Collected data
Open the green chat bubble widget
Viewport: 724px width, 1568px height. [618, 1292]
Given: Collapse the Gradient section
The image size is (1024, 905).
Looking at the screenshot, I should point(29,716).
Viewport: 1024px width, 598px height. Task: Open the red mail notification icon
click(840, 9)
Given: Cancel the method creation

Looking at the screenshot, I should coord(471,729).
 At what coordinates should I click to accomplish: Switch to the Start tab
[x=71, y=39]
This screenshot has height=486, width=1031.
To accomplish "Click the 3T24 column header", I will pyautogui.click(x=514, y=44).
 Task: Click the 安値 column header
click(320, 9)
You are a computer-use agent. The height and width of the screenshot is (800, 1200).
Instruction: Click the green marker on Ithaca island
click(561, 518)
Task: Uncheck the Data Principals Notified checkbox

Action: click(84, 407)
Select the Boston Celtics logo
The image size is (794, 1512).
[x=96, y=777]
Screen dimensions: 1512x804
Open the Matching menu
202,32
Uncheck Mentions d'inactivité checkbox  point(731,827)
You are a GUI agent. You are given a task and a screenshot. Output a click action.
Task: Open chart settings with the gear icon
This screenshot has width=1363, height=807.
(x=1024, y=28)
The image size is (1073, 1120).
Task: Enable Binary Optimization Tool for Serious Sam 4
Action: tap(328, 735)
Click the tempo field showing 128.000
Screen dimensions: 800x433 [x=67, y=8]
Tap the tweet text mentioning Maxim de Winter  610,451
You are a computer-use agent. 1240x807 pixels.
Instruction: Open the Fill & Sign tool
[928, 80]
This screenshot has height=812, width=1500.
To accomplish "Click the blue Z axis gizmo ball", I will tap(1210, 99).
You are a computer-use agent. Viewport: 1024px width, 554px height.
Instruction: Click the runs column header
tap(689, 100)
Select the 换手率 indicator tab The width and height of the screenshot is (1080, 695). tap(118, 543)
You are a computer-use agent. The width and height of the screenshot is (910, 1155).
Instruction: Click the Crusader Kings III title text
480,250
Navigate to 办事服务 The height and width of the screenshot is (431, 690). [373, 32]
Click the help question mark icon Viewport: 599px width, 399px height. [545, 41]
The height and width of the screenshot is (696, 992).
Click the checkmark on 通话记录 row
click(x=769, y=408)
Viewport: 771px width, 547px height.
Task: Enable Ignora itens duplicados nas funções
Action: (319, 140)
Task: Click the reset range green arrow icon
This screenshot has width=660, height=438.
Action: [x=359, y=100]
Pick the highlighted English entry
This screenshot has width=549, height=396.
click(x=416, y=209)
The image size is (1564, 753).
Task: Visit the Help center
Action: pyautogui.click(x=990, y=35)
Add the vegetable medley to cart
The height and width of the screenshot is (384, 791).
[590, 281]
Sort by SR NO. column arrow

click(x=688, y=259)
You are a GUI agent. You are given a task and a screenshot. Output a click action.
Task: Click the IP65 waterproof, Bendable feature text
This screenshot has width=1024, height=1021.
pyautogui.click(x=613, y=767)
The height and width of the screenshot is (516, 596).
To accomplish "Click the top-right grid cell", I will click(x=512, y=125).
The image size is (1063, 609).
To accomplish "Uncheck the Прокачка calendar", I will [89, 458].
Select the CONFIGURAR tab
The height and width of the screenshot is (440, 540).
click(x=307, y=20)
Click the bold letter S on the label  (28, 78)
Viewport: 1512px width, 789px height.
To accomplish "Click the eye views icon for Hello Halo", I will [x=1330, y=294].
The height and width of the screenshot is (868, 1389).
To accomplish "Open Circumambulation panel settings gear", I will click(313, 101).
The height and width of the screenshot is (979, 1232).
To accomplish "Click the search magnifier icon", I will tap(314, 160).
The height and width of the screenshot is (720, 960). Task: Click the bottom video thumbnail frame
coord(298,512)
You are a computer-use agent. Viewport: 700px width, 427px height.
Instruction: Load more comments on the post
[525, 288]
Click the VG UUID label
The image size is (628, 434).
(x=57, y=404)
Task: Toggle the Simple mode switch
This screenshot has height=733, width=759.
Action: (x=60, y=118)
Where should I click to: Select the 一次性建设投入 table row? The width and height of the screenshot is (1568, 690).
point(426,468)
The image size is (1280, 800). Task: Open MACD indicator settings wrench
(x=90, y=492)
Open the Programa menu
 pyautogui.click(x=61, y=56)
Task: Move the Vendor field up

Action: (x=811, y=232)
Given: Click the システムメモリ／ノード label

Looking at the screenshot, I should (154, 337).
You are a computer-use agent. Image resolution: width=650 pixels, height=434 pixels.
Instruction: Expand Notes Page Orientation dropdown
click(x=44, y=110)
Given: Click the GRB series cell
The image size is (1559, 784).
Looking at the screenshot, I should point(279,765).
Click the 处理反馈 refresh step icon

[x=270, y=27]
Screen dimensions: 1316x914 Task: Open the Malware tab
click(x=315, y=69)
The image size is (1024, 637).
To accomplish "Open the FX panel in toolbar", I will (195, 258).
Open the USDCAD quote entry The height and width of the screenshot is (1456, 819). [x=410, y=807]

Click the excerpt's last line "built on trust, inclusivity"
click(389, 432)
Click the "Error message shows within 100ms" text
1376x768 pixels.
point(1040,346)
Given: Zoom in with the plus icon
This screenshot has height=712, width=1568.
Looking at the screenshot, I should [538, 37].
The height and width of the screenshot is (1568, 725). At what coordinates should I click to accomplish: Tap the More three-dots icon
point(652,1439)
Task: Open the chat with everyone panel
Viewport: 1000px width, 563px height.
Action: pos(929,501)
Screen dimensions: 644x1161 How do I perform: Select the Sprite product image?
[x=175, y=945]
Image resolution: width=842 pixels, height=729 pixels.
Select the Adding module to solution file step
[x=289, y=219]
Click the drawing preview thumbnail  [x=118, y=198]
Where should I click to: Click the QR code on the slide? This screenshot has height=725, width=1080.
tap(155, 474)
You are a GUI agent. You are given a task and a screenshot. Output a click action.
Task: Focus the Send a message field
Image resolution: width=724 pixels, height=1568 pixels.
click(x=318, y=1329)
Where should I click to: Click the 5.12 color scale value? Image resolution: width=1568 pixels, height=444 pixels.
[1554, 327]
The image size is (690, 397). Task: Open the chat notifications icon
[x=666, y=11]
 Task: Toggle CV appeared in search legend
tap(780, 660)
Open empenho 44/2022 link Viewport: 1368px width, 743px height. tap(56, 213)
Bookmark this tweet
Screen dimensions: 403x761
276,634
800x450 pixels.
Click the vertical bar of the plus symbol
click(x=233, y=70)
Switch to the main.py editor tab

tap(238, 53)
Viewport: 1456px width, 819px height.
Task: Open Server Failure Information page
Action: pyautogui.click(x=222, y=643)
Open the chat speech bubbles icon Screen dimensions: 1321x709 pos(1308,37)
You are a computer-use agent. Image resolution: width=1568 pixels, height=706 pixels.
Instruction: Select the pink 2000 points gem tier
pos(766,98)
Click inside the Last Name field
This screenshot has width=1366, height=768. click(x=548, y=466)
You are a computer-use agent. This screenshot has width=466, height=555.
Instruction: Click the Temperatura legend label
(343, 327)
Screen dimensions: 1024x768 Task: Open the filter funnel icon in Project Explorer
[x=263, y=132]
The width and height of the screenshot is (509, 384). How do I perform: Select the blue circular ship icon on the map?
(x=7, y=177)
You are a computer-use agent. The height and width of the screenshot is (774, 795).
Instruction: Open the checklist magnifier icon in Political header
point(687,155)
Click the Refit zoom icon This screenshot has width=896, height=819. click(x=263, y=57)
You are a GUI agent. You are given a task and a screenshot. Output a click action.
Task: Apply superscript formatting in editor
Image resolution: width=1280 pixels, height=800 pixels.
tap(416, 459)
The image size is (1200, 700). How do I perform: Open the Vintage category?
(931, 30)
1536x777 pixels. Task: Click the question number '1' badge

§ **Aim of the exercise**
Among the lines above, return those that hold the word "message".

§ **Solution for this problem**
Click the "Error message shows within 100ms" text
Task: Focus the Send a message field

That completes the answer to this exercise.